03/16/2009, 01:36 PM
(This post was last modified: 03/16/2009, 02:13 PM by sheldonison.)
Gottfried Wrote:....When rereading my article about "pascalmatrix tetrated" (*1) and playing/checking some computations, it came to my attention, that I already have a formula for sexp with fixed (integer) height parameter, but variable with the base. So feeding log(2) as parameter to the series may give 2^^3, and feeding log(3) gives then 3^^3 . In all my recent consideration the base-parameter was deeply calculated in the coefficients and the height-parameter was isolated and thus subject to change; here the height-parameter is hidden in the coefficients and the base-parameter is explicit and can be subject to change.

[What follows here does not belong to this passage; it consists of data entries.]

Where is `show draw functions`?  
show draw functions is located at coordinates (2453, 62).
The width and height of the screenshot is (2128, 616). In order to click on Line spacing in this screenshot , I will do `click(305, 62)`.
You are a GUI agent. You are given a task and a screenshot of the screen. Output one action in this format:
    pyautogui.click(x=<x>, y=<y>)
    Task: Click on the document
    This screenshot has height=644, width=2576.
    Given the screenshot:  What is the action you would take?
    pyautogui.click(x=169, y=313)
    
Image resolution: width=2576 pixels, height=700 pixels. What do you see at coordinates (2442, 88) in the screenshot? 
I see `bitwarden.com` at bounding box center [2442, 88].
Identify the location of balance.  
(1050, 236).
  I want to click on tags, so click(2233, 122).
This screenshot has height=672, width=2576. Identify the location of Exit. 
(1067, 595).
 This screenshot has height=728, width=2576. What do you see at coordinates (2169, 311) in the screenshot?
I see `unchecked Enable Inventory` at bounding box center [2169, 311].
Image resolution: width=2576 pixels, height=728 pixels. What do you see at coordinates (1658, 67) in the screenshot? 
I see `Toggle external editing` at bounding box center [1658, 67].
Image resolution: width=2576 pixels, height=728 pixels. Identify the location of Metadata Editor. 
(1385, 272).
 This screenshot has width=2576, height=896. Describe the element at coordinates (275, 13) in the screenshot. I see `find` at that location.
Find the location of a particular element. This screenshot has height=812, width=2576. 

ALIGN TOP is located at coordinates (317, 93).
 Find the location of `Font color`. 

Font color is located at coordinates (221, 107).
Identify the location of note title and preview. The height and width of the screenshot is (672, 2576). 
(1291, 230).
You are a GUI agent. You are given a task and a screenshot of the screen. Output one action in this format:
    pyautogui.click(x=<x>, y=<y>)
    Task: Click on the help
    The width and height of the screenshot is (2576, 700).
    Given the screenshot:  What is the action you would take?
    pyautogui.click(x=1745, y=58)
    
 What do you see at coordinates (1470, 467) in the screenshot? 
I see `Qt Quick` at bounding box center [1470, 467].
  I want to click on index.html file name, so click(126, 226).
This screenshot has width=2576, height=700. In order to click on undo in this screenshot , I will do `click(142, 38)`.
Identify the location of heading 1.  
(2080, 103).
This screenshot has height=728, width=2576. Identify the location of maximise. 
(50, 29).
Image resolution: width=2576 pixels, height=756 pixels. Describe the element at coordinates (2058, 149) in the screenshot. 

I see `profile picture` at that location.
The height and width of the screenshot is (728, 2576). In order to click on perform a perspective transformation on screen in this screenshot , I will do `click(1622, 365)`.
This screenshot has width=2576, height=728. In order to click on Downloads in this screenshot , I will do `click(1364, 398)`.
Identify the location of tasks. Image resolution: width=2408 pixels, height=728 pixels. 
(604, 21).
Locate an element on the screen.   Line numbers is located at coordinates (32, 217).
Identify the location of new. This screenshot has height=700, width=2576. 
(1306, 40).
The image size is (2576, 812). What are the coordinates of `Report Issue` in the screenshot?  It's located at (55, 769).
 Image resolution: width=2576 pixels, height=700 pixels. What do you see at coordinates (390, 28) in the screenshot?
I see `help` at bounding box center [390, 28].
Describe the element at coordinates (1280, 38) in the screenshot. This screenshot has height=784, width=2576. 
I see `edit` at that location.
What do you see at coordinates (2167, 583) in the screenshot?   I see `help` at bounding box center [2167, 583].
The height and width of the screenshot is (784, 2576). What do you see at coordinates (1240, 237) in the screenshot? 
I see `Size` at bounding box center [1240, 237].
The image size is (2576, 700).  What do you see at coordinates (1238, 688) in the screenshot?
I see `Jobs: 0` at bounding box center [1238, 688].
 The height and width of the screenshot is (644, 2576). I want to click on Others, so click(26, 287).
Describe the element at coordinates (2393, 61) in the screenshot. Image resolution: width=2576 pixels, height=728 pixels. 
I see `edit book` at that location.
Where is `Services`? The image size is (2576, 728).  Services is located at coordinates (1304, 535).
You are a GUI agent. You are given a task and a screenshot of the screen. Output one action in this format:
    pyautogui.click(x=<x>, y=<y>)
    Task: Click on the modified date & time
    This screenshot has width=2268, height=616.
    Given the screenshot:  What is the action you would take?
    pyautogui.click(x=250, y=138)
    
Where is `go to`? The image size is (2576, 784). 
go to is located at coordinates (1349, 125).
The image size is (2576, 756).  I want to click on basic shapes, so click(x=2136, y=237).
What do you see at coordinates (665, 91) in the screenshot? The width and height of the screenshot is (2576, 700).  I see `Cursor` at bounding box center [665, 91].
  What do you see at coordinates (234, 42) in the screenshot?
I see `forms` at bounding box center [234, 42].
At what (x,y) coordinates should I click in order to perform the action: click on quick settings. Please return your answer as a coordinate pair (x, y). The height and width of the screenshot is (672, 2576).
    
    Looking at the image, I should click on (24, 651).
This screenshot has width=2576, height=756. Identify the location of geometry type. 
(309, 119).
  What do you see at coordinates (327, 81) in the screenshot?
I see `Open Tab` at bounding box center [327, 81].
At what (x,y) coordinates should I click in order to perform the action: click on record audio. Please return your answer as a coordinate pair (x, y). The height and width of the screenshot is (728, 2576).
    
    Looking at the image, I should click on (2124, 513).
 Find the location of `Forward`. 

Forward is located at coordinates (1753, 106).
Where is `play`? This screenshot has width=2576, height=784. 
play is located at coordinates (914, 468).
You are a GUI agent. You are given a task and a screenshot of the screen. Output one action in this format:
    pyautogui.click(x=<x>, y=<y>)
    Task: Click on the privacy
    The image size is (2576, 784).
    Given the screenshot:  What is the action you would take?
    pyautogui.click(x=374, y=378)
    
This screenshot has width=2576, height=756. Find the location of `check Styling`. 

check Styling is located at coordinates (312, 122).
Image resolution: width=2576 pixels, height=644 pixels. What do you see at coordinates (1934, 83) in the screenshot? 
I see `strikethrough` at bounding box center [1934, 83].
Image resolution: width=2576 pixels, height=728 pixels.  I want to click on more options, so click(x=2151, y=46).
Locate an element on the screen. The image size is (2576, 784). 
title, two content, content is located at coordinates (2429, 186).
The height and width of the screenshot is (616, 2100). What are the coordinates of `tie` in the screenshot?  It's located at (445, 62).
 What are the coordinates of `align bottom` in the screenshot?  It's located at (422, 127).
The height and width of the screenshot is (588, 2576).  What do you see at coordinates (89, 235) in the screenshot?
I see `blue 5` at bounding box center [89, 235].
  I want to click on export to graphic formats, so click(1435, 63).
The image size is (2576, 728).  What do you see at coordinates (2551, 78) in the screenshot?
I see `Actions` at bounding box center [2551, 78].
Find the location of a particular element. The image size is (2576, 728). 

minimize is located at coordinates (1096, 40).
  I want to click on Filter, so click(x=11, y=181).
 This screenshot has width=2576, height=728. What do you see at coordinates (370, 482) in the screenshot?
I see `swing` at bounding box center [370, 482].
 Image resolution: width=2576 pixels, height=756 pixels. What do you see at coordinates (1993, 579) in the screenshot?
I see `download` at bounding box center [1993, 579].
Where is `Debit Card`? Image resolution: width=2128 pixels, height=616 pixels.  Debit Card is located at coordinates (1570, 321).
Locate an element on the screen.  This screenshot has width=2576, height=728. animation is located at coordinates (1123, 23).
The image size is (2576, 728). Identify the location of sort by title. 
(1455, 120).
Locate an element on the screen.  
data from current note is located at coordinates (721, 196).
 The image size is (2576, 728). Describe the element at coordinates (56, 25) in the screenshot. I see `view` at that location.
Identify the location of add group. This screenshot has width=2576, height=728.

We need simply the first column of the tetrated pascalmatrix, scale it by reciprocal factorials and use it as coefficients for the powerseries:
\( {b\^\^}^h = \sum_{k=0}^{\infty} \frac{{P\^\^}^h_{k,0}}{k!}\log(b)^k \)
....
Gottfried,
Does your equation work for values of a,p > e^(1/e)?
Assuming it does, my next question would be does your equation need a \( b\^\^(h+\theta(h)) \) term?
Below is my base conversion equation, (which is more or less the same as Jay's earlier results), where n is an integer, so sexp(n) is always well defined and \( \theta(x) \) is a small 1-cyclic sinusoid transfer function, equal to zero for integers. \( \theta(x) \) is important if the desired sexp function is required to have all odd derivatives have positive values for all x>-2, otherwise the 5th order derivatives showed negative values. In my post, I tried to characterize \( \theta(x) \), where one base=e and the other base is a little larger than e^(1/e).
\( \text{sexp}_a(x + \theta(x)) =
\text{ } \lim_{n \to \infty}
\text{log}_a^{\circ n}(\text{sexp}_b (x + \text{slog}_b(\text{sexp}_a(n))) \)